While a lot of this has been significantly achieved, it is still a very hard task for a machine to detect, segregate and arrange scented towels, hairdryers, Nutella box or contact lenses from a pile of junk than computing the complicated Euler product for a Riemann Zeta function. Machines can be entirely clueless and result into wrong outputs for what seems obvious that humans can solve in just a second’s glance.

You know how they say, “Don’t reinvent the wheel”, researchers have recently recreated a complex Quantum Physics experiment using AI just in an hour, that had won a Nobel prize in 2001 followed by years of determination and hard work by renowned Physicists like Einstein and Bose. We need AI to take care of trivial life problems so that we can invest our time and build a better AI to solve more important problems, like treating cancer or fighting against global warming. Fascinatingly enough, AI is actually everywhere; but more often than not we fail to see it. Because as John McCarthy, rightly says: “As soon as it works, no one calls it AI anymore.”

AI Effect

How AI is Everywhere Facilitated by Machine Learning

Right from a smartphone App that suggests you the nearby fast food outlet you might be interested in, to Facebook’s photo tagging Algorithm that detects your face with or without a beard, to Google’s self driving car, AI is everywhere and is deeply embedded in our lives without us realizing it. Our perceptions of AI are biased by Sci-Fi movies with evil machines trying to take over the galaxy. Intelligent machines designed to learn in order to become more intelligent by themselves to achieve Superintelligence is not hard to imagine. Technically, this would lie on the steepest slope of the exponential curve of intelligence versus time that we discussed before.

It is a beautiful realization that the roots of Artificial intelligence of a self driving car taking decisions that involve lives on the road lie within countless trivial and complicated Machine Learning algorithms that actually start with a few lines of code on your computer. My friend who had no background of computer science whatsoever before college, started learning programming in his sophomore year and took a long time before he could write fine algorithms in C++. He then started reading about Image processing, right from how a black and white image can be represented with a metric of numbers and went on writing a simple algorithm to detect a stable human hand. Soon with his growing interest, the human hand was replaced with colonoscopy images to robust deep learning algorithms that could detect cancer with image processing. His research paper got accepted in an international conference and has many other industrial applications.

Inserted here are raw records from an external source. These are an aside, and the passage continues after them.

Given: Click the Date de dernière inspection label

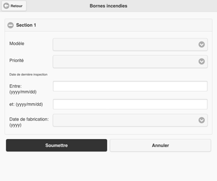Looking at the screenshot, I should point(28,74).
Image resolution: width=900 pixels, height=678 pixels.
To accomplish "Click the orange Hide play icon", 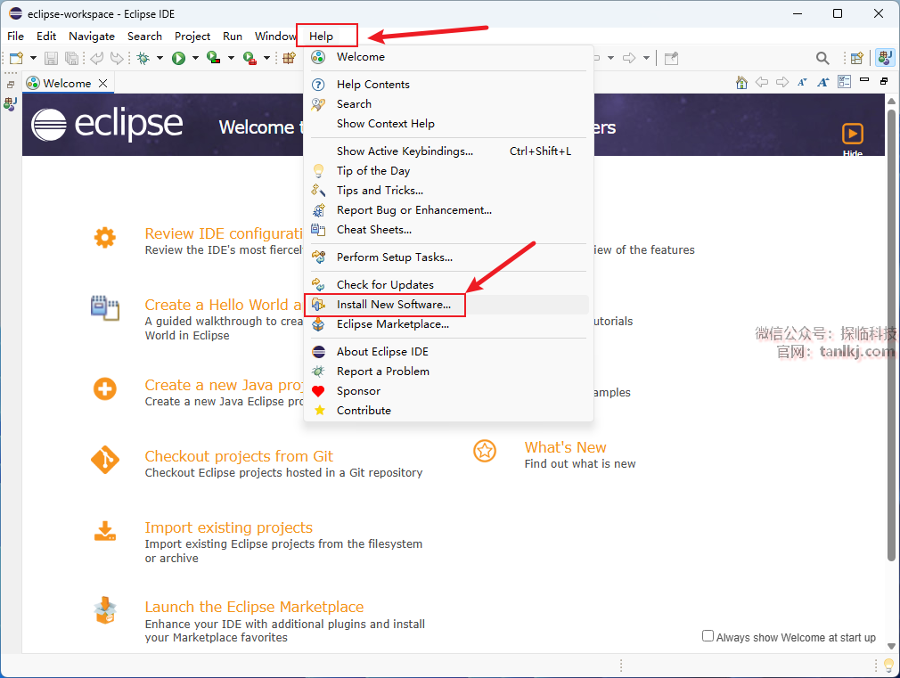I will click(x=853, y=134).
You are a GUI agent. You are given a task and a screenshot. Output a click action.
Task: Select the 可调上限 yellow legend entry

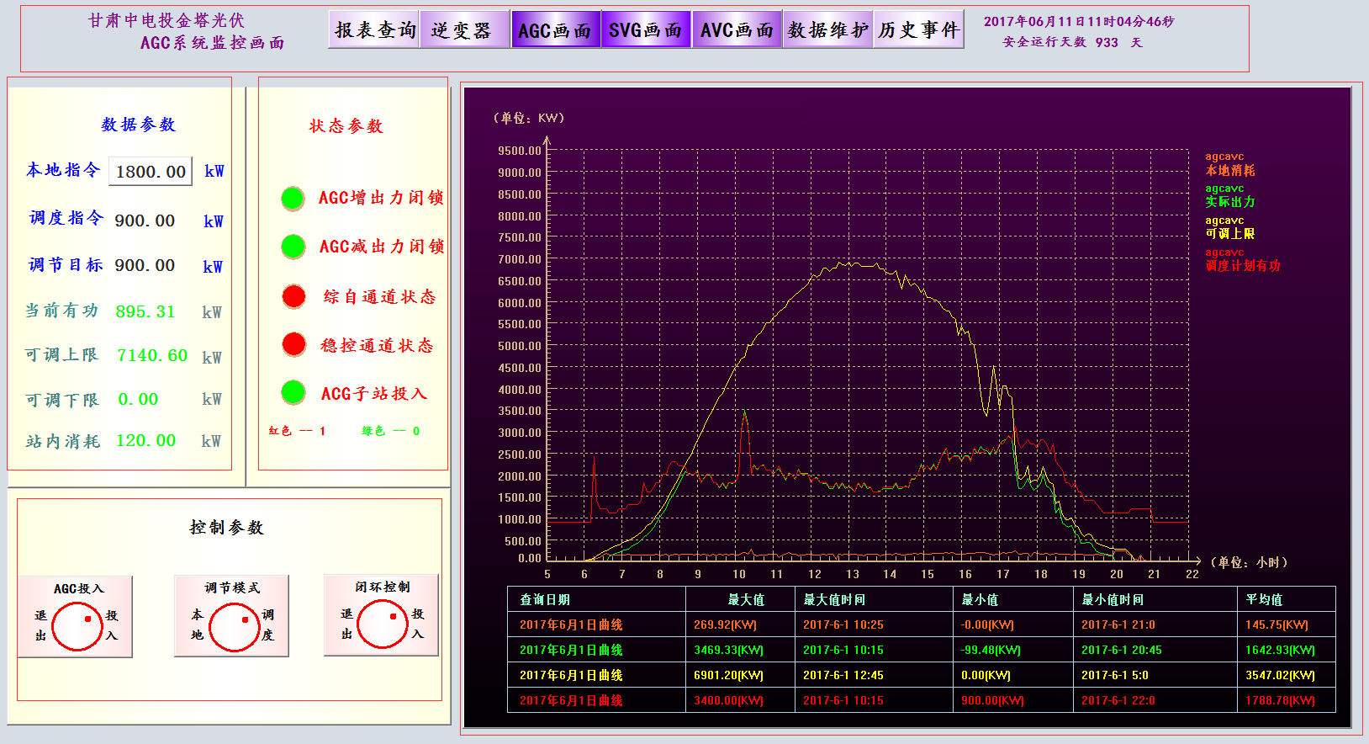click(1229, 234)
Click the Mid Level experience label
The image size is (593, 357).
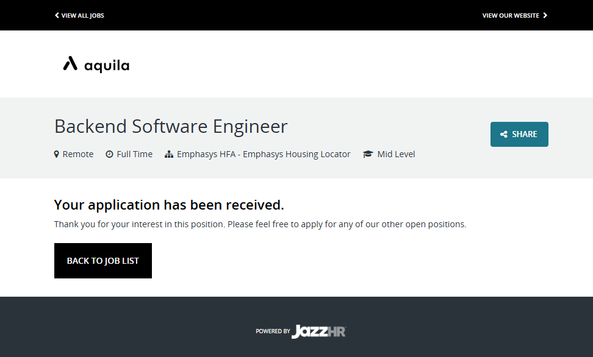[x=396, y=154]
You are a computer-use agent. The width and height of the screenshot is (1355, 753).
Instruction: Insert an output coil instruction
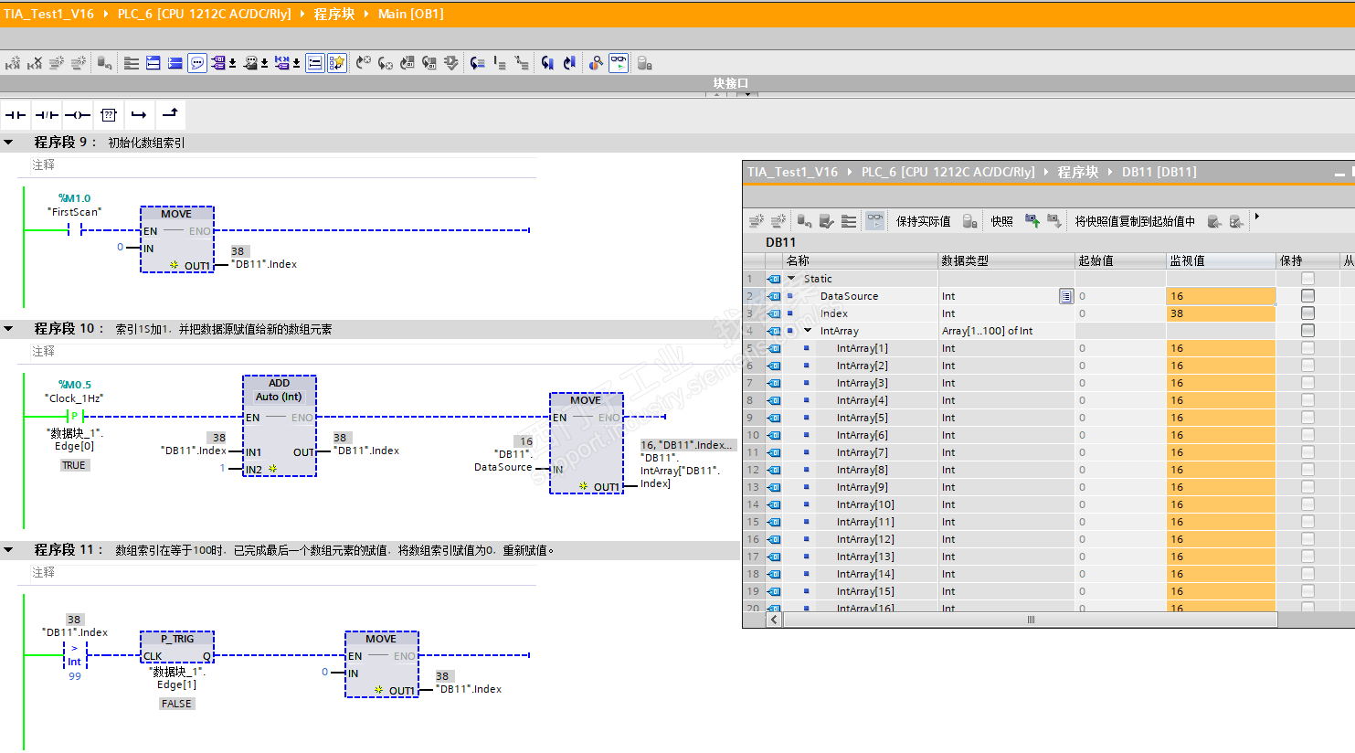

Machine Learning and the Power of Big Data

With unmatched computational power machines can process and be trained to make decisions using big data and predictive modelling. Imagine a person having superpowers who can predict future of everything, the world would fall at their feet. In a more logical sense, if a machine can process humongous amount of historical and real time data with prediction models, and learns over time to get better and better, imagine, the power of big data is nothing less than magical.

Several industries vastly use Machine Learning to take data driven decisions and make life smarter with the power of data accumulated over the years. Healthcare has already been positively impacted with the tremendous amount of work in this field that has contributed in saving thousands of lives. From Governance to Economy to Healthcare, name a domain and you have smart multi-variable regression models backed by big data, performing predictive analysis. Super intelligent machines can now decide your fate to survive in a Multi-Billion dollar stock market. In a way, AI has started affecting our lives tangibly even without us realizing it, and if you look back, it really happened in the blink of an eye.

Whether we live to see the empire of Artificial Superintelligence that surpasses our brain and the human race ends up being the “biological boot loader for digital Superintelligence” OR we produce extraordinary artificial intelligence to look beyond galaxies and travel to future, only time will tell. But one thing is for sure, whatever happens, at the heart of it lie several complicated Algorithms that actually started with a few lines of code.